Basically there's nothing to be done in haskell for this quiz.

As the List Monad already provides non-deterministic evaluation with "guard" as a description of constraints, you really just have to write the problem in the List Monad and be done with it.

Of course one could write all kinds of wrapping hackery, but I think from the standpoint of usability and conciseness the built-in behaviour of haskell is already pretty optimal.

```constr = do a <- [0..4]
b <- [0..4]
c <- [0..4]
guard (a < b)
guard (a + b == c)
return ("a:",a,"b:",b,"c:",c)

{-
> constr
[("a:",0,"b:",1,"c:",1)
,("a:",0,"b:",2,"c:",2)
,("a:",0,"b:",3,"c:",3)
,("a:",0,"b:",4,"c:",4)
,("a:",1,"b:",2,"c:",3)
,("a:",1,"b:",3,"c:",4)]
-}
```

Obviously, solving a problem with built-in functionality always feels a little like cheating, because it's "pure chance" that the solution to the problem is already built-in.

So, for the sake of argument and because I was bored here's the same solution under the premise that haskell's List Monad didn't already exist.

Unfortunately I "had" to reimplement a fair bit of the Prelude, but that's what happens if you start creating unrealistic scenarios :).
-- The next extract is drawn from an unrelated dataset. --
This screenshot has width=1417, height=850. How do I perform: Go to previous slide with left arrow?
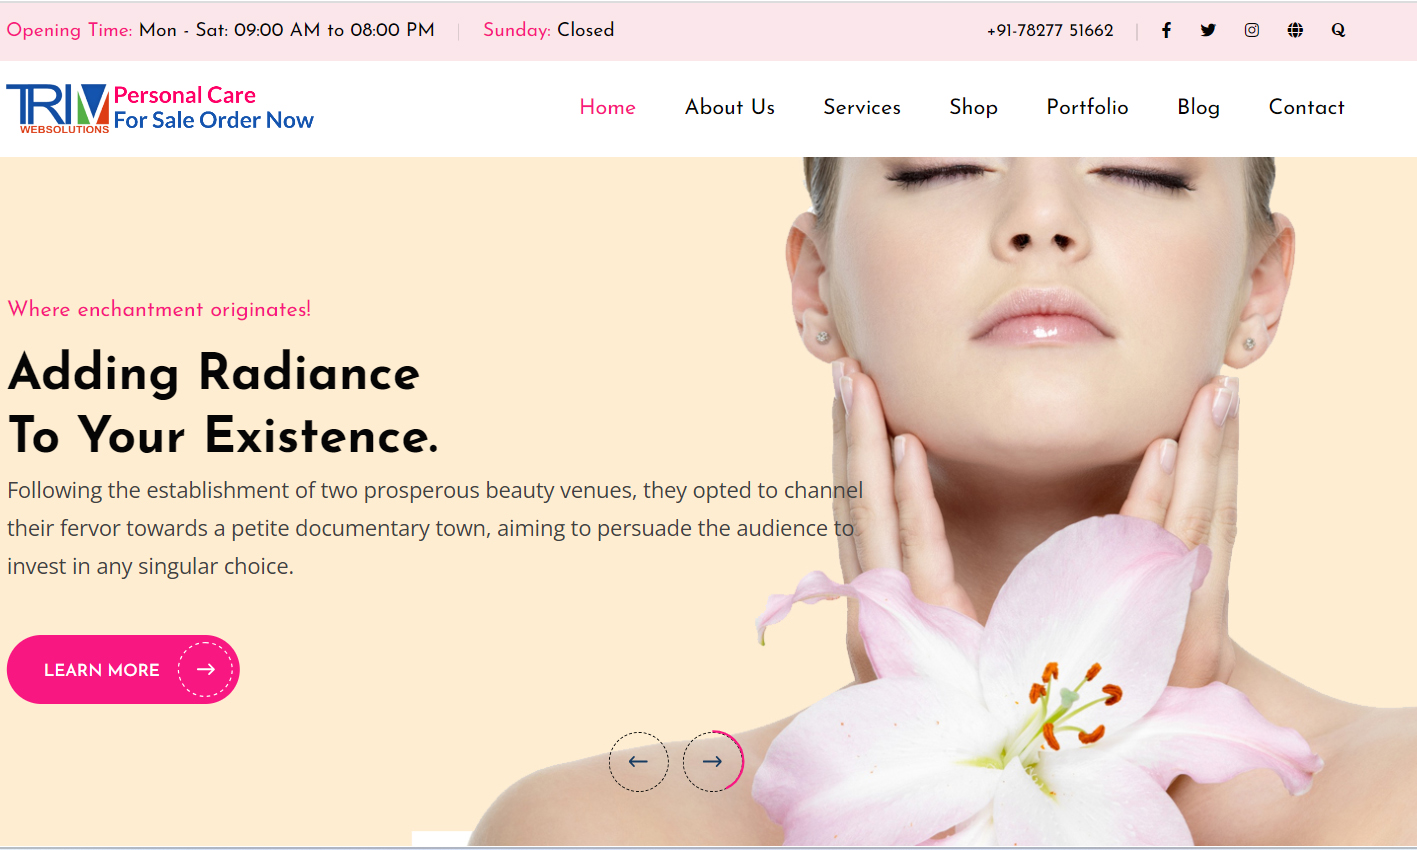click(x=638, y=762)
Of course, the "do" notation is also kind of a built-in, but representing it with bind (>>=) only made is less nice to look at.

```data List a = a ::: (List a) | Empty deriving (Show)
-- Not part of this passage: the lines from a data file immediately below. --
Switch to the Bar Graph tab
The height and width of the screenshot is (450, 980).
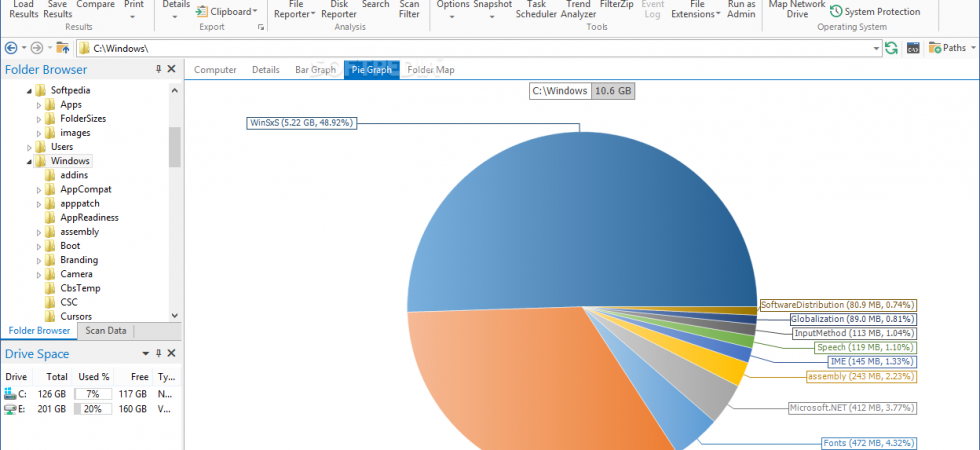coord(316,70)
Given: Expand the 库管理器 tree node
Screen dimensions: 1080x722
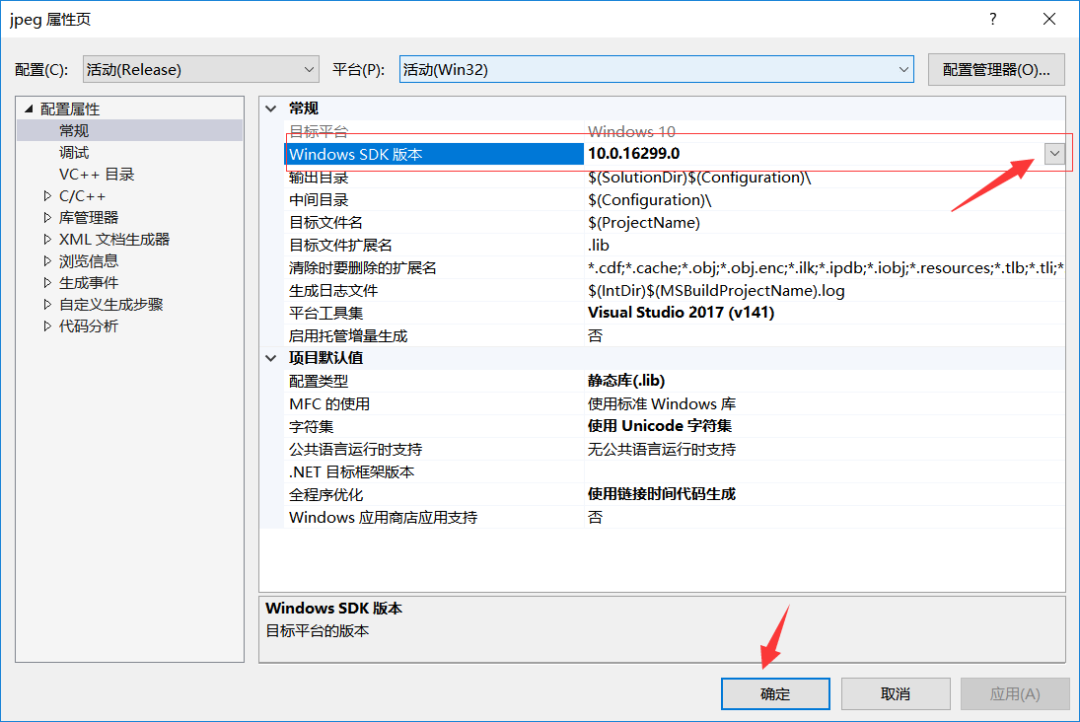Looking at the screenshot, I should click(45, 217).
foldrL :: (a->b->b) -> b -> List a -> b
foldrL _ start Empty       = start
foldrL f start (x ::: xs) = f x (foldrL f start xs)

appendL :: List a -> List a -> List a
appendL xs ys = foldrL (:::) ys xs

concatL :: List (List a) -> List a
concatL = foldrL appendL Empty

instance Functor List where
fmap f = foldrL (\a b -> f a ::: b) Empty

return x = x ::: Empty
l >>= f  = concatL . fmap f \$ l

mzero = Empty
mplus = appendL

range :: (Integral a) => a -> a -> List a
range from to | from > to  = Empty
| from == to = to ::: Empty
| otherwise  = from ::: range (from+1) to

constr' = do a <- range 0 4
b <- range 0 4
c <- range 0 4
guard (a < b)
guard (a + b == c)
return (a,b,c)
```